Nos tumbamos en mi cama mirándonos a los ojos muy de cerca con las manos entrelazadas, recordando tantos y tantos momentos juntos. Ninguno de los dos lloró, solamente sonreíamos recordando, porque todos los recuerdos juntos eran preciosos. Pasado un buen rato nos levantamos, nos dimos un fuerte abrazo, él salió y la puerta se cerró detrás de él. Y una vez me quedé solo en casa sí lloré. Lloré durante una hora entera. No lloraba de pena, lloraba porque las lágrimas limpian y si no lloras estas cosas al final te salen charcos en el alma.

Han pasado los años y, aún en la distancia, seguimos afianzando nuestra amistad, nuestra familia elegida. Sus cosas siguen en mi armario, que es suyo. Y él sigue en mi corazón, que es suyo también.

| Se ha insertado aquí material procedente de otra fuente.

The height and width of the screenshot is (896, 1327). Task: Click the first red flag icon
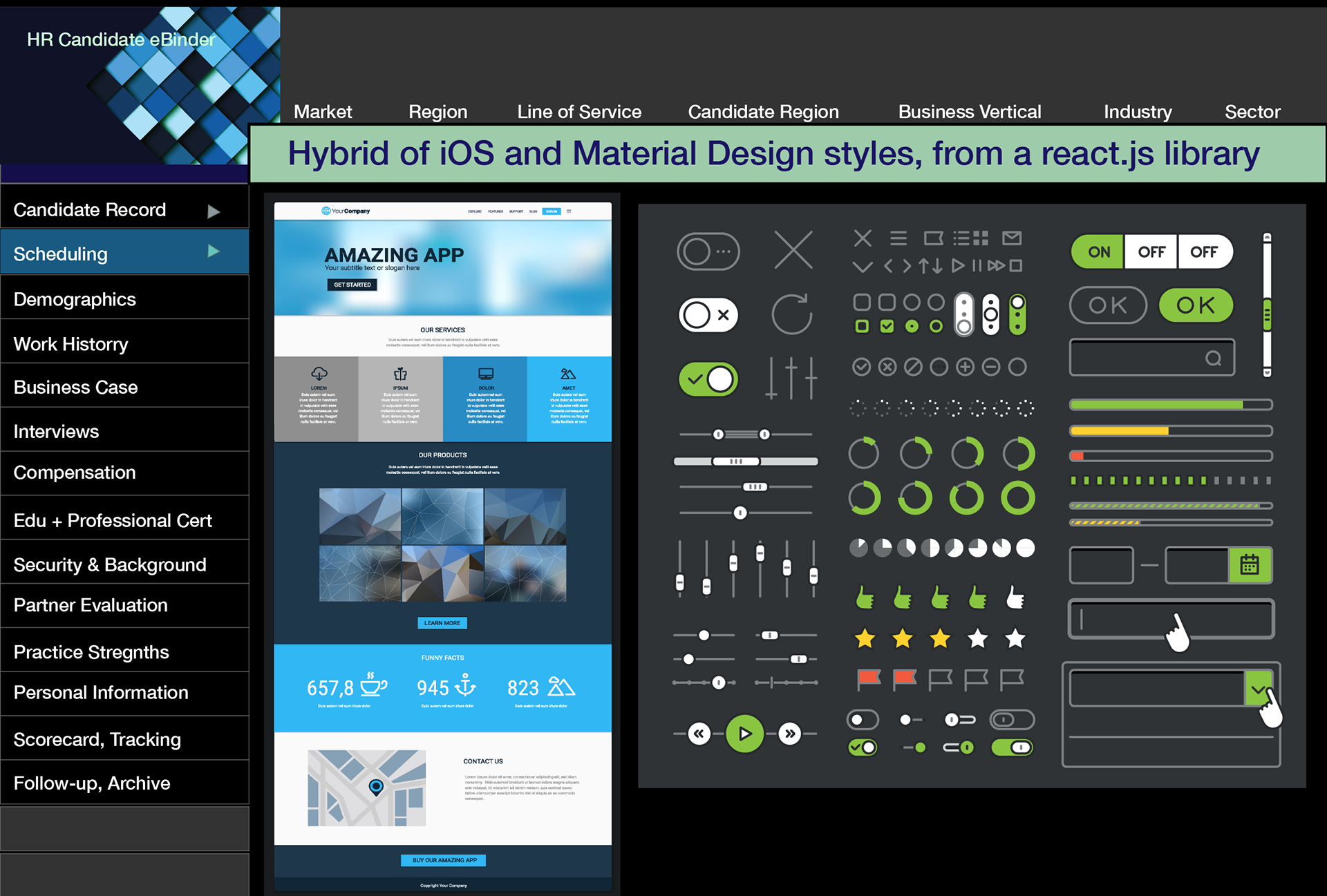click(x=868, y=679)
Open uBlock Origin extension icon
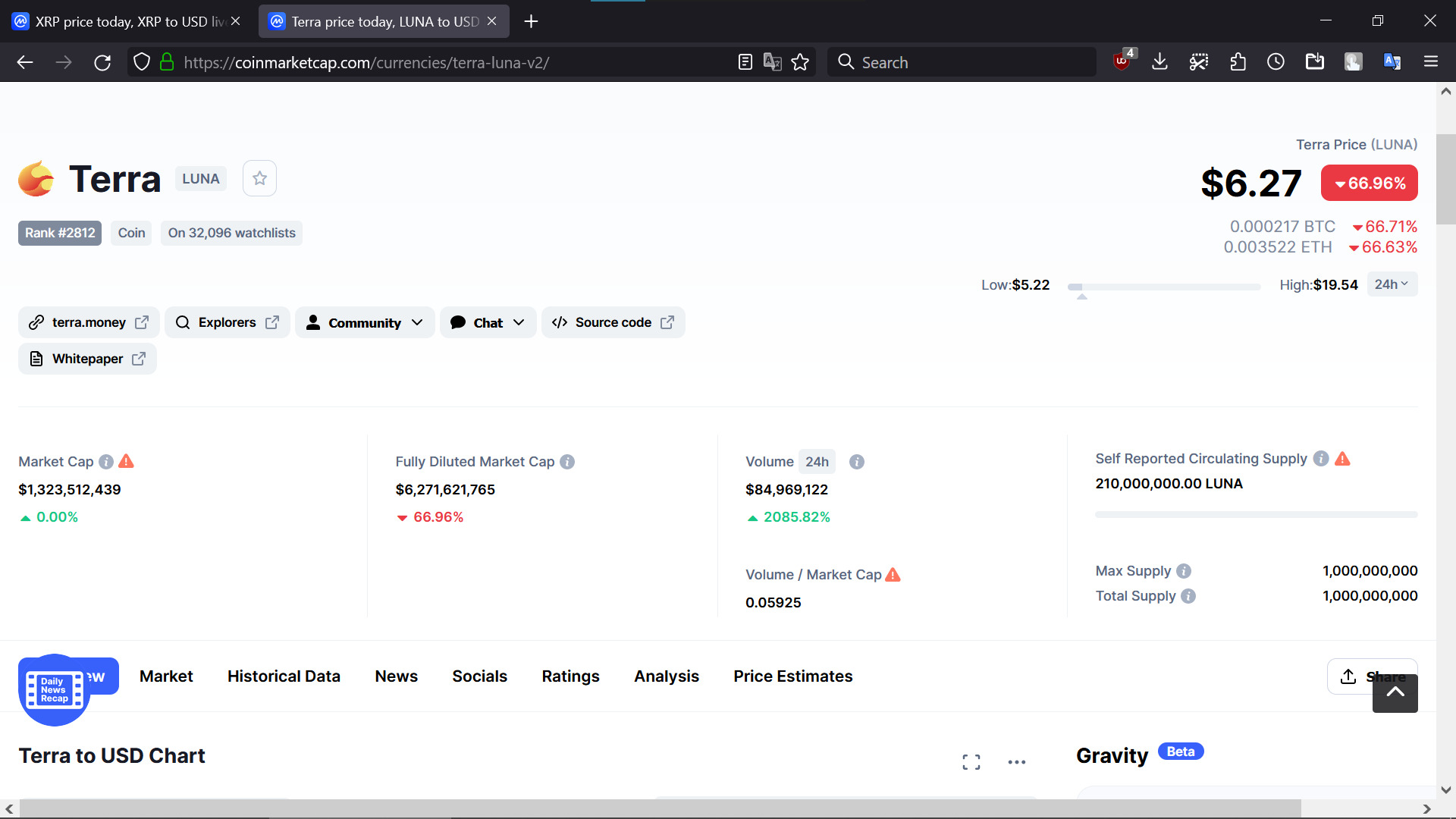Image resolution: width=1456 pixels, height=819 pixels. 1122,61
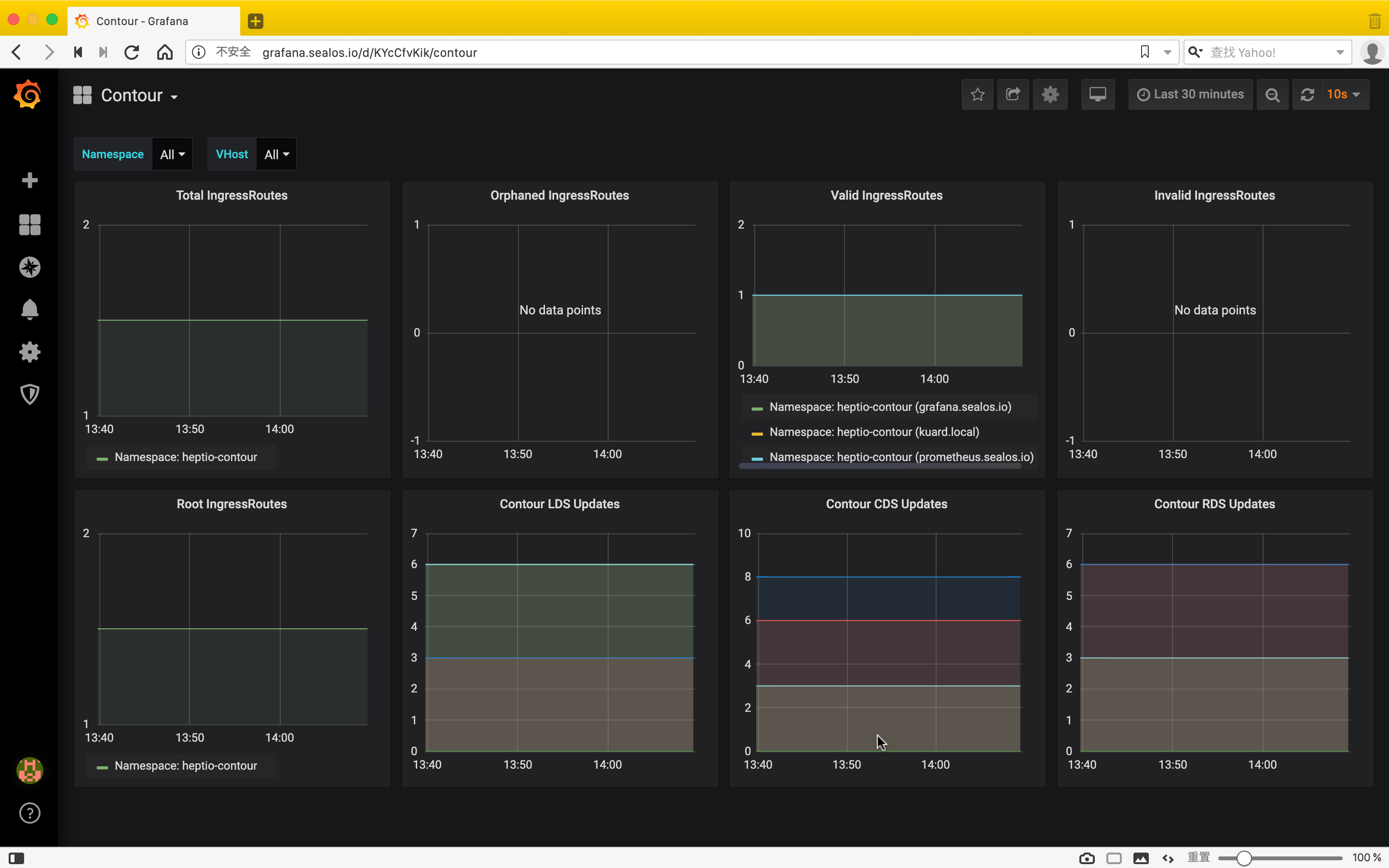Select the Contour - Grafana browser tab

(x=142, y=21)
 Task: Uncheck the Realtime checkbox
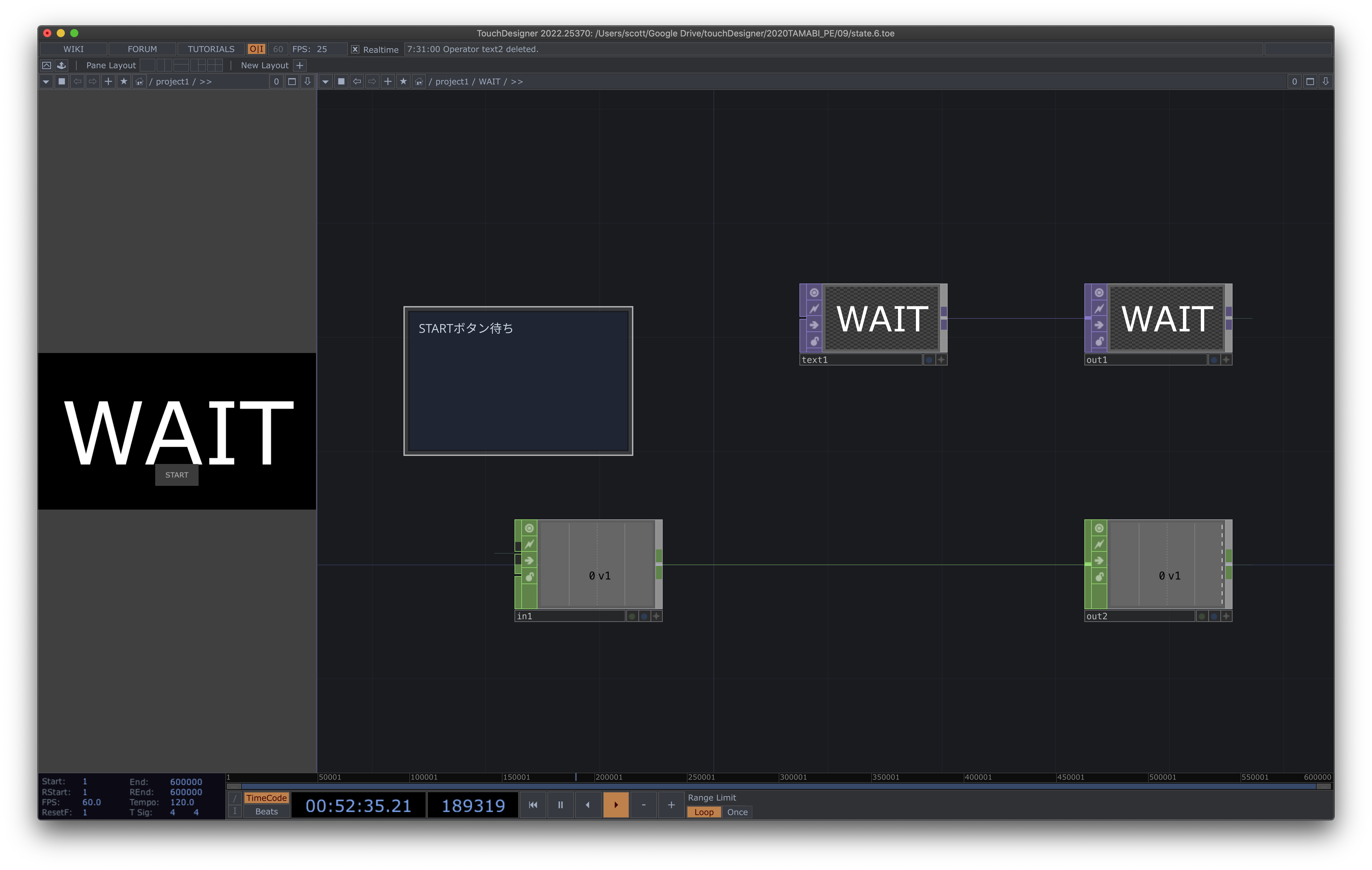(355, 50)
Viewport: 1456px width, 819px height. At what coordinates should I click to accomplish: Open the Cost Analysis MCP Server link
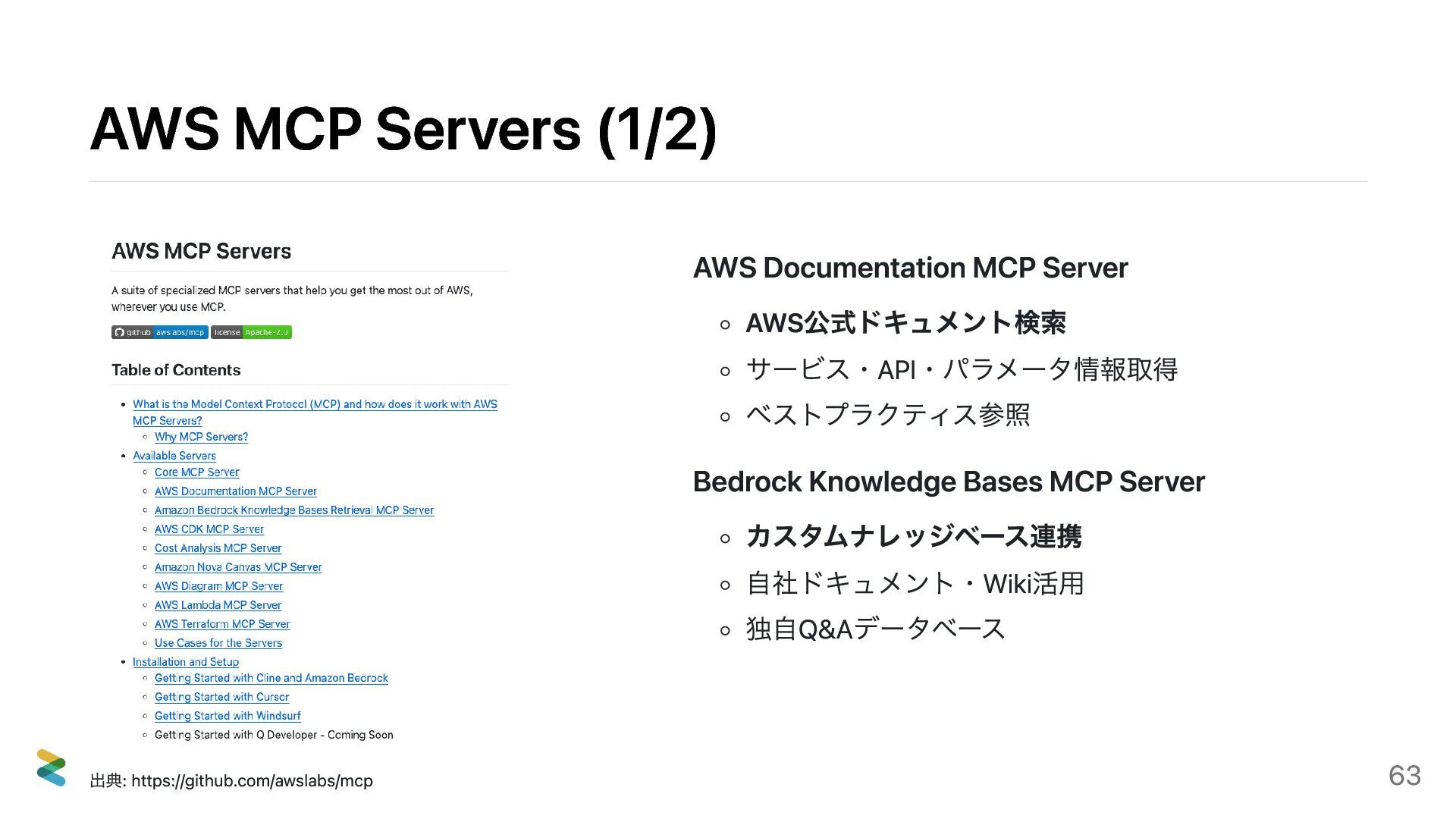pyautogui.click(x=218, y=548)
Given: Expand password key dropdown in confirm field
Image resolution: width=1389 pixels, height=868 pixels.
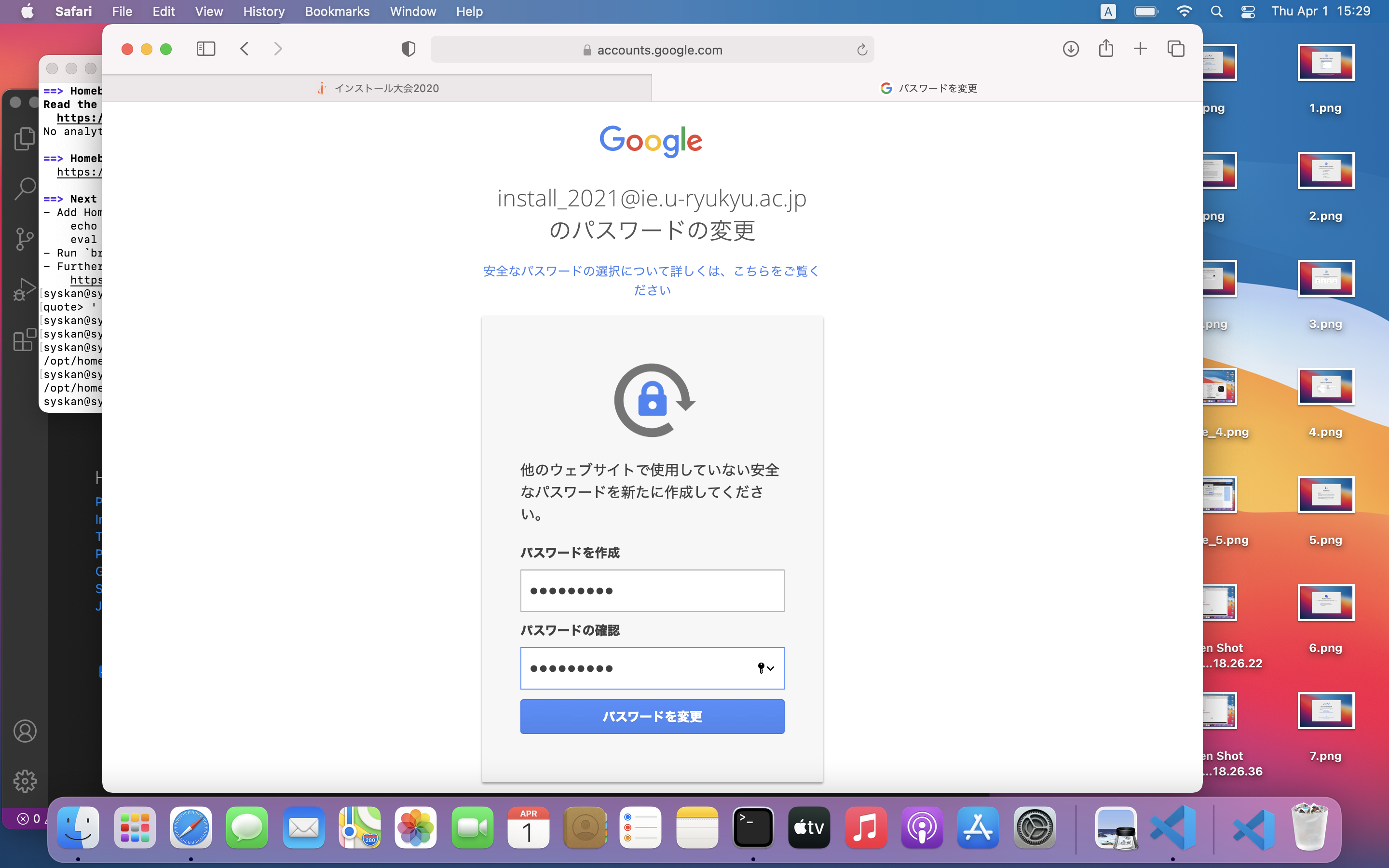Looking at the screenshot, I should tap(766, 668).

Esto va dedicado a todas aquellas personas que se van lejos de sus hogares para buscar una vida mejor. Dedicado a todos aquellos que se arman de valor y dejan atrás a sus seres queridos para lanzarse a la aventura y encontrar su lugar en el mundo. Dedicado también a todas aquellas personas que les reciben con los brazos abiertos y les hacen sentir parte de sus familias. Y en especial dedicado a ti Washington, que aún siendo tú el extranjero en mi tierra, me hiciste sentir a mí parte de la tuya.